Sur le plan intérieur, des arbitrages difficiles existeront entre la nécessité de restructurer la dette souveraine due aux banques nationales, dans certains cas, et l’impact de ces restructurations sur la stabilité du secteur financier et la capacité des banques nationales à financer la croissance.

La dette en monnaie locale du pays DSSI médian a doublé, passant de 7 % du produit intérieur brut en 2010 à 15 % en 2021. Pour les pays DSSI ayant accès au marché, la part a plus que triplé, passant de 8 % à 28 % en 2021.

Bon nombre de ces pays DSSI ont également connu un resserrement des liens souverains-banques, avec des avoirs plus importants de dette souveraine nationale dans les banques nationales.

Défi de coordination

Sur le plan externe, la diversité accrue des créanciers pose d’importants problèmes de coordination.

Au cours des dernières décennies, les pays DSSI ont emprunté principalement auprès des pays créanciers officiels du Club de Paris et des banques privées, aux côtés des institutions multilatérales. Aujourd’hui, la Chine et les détenteurs d’obligations privées jouent un rôle de prêt beaucoup plus important.

La part de la dette extérieure des pays DSSI due aux créanciers du Club de Paris est passée de 28 % en 2006 à 11 % en 2020. Au cours de la même période, la part due à la Chine est passée de 2 % à 18 % et la part des euro-obligations vendues à des investisseurs privés. les créanciers sont passés de 3 % à 11 %.

Cependant, la situation diffère considérablement d’un pays à l’autre. Les moyennes masquent une diversité de composition de la dette, depuis les parts des créanciers bilatéraux, multilatéraux et privés jusqu’à la composition des créanciers bilatéraux officiels eux-mêmes.

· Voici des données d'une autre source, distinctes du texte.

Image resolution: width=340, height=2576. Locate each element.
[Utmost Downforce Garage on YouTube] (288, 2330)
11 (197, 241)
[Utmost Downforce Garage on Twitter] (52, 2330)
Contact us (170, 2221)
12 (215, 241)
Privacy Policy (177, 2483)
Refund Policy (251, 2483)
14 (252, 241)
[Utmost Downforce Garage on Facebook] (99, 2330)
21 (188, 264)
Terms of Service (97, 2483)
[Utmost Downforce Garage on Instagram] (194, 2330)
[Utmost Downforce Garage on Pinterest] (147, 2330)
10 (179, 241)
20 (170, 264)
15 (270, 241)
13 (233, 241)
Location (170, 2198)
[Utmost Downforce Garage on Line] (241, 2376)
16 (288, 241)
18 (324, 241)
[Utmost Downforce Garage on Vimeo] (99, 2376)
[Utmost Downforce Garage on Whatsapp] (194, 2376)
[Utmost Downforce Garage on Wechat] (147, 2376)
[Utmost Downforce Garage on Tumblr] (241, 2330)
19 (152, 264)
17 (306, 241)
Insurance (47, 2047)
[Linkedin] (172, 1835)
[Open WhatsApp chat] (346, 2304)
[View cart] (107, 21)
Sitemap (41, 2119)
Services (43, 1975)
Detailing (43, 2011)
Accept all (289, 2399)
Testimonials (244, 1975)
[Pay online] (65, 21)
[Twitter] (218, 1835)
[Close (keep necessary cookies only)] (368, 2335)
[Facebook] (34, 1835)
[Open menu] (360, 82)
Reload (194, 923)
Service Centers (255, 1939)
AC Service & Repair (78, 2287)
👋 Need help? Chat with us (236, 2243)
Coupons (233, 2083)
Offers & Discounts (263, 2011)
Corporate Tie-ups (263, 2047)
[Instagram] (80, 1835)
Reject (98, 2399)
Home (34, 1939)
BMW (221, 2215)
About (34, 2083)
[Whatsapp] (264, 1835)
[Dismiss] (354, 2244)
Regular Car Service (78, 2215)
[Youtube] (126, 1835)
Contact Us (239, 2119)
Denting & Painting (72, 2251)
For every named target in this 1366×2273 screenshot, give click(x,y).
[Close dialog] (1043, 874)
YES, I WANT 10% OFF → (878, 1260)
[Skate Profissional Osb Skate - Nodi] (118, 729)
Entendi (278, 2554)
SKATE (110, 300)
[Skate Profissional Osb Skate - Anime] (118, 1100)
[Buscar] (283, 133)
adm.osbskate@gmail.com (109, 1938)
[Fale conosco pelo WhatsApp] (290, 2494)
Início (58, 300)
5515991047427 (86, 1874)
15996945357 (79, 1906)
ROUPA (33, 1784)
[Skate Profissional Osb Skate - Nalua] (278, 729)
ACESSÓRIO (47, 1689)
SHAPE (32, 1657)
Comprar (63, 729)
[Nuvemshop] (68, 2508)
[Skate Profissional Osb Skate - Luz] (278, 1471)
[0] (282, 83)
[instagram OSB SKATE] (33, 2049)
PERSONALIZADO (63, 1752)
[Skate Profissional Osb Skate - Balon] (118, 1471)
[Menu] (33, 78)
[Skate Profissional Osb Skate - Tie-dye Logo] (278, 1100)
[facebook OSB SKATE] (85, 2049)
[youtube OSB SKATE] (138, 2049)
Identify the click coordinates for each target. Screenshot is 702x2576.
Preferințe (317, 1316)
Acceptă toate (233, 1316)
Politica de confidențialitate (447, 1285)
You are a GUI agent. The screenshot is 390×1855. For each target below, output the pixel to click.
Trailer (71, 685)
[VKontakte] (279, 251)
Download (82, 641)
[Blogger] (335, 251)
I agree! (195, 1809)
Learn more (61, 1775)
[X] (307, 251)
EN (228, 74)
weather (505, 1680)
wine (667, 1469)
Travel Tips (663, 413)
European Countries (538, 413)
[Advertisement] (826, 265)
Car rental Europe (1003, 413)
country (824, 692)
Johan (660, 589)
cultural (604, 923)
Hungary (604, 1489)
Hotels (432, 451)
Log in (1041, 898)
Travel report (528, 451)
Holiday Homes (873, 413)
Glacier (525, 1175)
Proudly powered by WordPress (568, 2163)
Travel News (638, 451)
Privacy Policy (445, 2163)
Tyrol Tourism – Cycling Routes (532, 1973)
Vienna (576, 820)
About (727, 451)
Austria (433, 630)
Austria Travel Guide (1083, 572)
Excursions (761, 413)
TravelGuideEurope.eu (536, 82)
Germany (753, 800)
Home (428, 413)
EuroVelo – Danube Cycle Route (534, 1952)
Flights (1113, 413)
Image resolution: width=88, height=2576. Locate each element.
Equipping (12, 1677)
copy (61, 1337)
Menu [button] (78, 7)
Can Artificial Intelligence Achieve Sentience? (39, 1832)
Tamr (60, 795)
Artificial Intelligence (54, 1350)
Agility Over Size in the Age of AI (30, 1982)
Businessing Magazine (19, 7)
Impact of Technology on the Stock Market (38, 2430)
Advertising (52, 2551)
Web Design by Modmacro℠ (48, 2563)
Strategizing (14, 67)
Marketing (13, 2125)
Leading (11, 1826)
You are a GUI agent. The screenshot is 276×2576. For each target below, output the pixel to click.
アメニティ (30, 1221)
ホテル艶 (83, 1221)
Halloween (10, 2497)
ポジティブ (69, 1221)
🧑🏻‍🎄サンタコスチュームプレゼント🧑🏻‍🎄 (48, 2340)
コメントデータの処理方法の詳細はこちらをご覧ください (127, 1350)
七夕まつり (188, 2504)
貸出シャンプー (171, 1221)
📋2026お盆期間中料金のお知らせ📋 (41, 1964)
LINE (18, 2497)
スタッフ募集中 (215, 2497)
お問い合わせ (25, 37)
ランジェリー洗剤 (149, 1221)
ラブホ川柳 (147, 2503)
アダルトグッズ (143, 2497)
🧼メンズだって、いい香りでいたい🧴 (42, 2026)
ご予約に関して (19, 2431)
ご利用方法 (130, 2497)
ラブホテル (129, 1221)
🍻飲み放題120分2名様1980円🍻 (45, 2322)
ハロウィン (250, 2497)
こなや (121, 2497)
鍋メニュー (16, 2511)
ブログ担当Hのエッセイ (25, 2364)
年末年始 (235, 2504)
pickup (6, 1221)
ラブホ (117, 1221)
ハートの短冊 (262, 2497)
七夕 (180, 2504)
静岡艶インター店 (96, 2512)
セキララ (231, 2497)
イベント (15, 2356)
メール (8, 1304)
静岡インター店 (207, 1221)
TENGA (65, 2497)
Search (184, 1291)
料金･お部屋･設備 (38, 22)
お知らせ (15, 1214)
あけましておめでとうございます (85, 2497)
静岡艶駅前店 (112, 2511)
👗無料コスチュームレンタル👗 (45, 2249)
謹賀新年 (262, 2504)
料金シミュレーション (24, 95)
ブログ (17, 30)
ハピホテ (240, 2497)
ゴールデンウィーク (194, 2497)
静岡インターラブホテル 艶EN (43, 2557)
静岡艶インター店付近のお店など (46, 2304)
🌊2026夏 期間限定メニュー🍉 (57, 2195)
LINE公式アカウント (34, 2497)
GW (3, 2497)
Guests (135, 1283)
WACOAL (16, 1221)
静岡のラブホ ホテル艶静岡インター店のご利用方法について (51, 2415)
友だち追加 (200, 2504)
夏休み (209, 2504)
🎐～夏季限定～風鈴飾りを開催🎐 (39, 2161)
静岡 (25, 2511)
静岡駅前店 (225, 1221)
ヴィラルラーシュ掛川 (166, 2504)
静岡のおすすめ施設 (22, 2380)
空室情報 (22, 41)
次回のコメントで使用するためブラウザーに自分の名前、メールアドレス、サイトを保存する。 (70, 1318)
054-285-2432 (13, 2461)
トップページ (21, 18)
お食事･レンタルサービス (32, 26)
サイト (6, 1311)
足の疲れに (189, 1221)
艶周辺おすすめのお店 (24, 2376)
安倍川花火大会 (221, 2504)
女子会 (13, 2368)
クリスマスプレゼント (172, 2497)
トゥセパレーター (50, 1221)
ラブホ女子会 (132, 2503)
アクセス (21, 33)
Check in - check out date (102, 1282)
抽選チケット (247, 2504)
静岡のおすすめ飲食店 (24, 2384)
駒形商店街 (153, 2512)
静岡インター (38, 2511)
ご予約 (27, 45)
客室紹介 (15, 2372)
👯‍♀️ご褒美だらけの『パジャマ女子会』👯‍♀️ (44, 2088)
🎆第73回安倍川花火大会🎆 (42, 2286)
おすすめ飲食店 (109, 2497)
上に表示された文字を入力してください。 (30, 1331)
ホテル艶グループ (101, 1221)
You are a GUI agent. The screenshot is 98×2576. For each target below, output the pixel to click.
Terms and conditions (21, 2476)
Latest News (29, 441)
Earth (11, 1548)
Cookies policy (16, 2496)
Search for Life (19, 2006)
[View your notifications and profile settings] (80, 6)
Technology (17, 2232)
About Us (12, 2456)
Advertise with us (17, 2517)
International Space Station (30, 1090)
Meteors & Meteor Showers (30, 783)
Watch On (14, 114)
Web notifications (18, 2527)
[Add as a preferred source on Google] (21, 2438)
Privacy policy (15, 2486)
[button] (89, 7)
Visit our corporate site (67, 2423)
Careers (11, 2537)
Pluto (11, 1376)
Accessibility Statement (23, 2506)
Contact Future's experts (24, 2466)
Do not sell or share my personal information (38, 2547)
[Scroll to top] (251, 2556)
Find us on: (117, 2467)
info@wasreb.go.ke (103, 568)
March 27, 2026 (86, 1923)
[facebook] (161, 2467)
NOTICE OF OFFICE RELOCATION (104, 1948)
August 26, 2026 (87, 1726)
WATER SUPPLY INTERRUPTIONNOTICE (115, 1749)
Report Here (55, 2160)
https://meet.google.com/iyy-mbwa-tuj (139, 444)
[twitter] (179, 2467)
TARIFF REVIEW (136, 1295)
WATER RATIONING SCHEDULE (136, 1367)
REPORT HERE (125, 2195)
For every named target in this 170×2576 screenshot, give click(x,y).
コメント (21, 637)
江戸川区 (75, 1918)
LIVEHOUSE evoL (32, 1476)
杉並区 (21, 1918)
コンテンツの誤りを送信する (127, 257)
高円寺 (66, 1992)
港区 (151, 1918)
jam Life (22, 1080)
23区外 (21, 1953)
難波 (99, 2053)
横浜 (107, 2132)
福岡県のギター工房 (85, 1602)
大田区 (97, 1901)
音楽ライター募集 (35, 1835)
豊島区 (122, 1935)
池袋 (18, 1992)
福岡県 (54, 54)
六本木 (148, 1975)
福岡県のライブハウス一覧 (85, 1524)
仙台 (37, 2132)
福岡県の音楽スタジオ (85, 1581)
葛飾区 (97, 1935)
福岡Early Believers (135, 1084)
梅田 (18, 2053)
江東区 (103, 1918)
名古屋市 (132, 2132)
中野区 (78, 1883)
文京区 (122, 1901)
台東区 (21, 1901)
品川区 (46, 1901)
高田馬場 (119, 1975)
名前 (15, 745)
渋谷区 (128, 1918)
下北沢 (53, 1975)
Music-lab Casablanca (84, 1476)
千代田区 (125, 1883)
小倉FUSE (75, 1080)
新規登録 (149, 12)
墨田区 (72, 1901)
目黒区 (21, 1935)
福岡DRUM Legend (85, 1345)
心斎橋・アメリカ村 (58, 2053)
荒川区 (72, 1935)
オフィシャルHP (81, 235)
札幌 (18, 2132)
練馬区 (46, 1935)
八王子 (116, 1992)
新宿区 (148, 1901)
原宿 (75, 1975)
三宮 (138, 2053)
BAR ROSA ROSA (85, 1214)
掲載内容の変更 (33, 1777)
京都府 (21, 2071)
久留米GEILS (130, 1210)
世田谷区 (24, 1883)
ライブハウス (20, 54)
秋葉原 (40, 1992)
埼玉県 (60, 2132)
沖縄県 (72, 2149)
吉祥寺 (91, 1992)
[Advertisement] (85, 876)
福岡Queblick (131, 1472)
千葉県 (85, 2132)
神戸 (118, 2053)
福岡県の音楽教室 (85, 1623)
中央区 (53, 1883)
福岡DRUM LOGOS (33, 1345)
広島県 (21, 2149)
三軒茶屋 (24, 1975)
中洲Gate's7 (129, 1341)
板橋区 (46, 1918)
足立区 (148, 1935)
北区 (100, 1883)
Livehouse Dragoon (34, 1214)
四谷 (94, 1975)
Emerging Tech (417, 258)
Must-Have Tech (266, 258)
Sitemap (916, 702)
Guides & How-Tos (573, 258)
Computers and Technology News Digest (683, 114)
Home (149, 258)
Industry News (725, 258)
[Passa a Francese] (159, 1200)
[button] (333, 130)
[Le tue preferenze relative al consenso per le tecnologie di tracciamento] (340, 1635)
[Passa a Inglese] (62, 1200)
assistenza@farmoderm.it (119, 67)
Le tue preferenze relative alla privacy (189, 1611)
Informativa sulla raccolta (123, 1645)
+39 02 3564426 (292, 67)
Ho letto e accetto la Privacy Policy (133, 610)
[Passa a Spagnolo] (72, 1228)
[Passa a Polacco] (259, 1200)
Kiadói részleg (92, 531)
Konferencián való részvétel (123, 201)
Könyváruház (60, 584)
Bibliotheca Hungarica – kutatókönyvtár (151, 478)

La Chine est désormais le plus grand créancier bilatéral officiel dans plus de la moitié des pays DSSI, y compris en comptant les 22 créanciers du Club de Paris comme un seul pool. La Chine jouerait donc un rôle clé dans les restructurations de la dette de la plupart des pays DSSI qui impliqueraient des créanciers bilatéraux officiels.

Alors que la diversité des compositions des créanciers appelle une plus grande attention aux spécificités nationales, des mécanismes de coordination appropriés seront essentiels dans tous les cas.

Cadre commun

La mise en place de mécanismes assurant la coordination et la confiance entre créanciers et débiteurs est devenue urgente. Des améliorations au cadre commun du G20 pourraient jouer un rôle important en garantissant une large participation des créanciers avec un partage plus équitable des charges.

L’expérience jusqu’à présent montre qu’une plus grande clarté sur les étapes de la restructuration, un engagement plus précoce des créanciers publics avec le débiteur et avec les créanciers privés, un arrêt des paiements du service de la dette pendant les négociations et la précision des mécanismes de comparabilité du traitement sont toujours nécessaires.

Le renforcement de la gestion et de la transparence de la dette devrait également être une priorité. Cela aiderait les pays à gérer les risques liés à la dette, réduirait le besoin de restructuration de la dette et faciliterait une résolution plus efficace et durable si la dette devenait insoutenable.

Il est dans l’intérêt des pays débiteurs ainsi que de leurs créanciers que les restructurations de la dette, là où elles sont nécessaires, soient effectuées rapidement, sans heurts et efficacement. Cela soutiendrait également la stabilité et la prospérité mondiales.

Ce blog, qui s’appuie sur une récente série de questions et réponses des auteurs, reflète les contributions de recherche de Prateek Samal et Dilek Sevinc.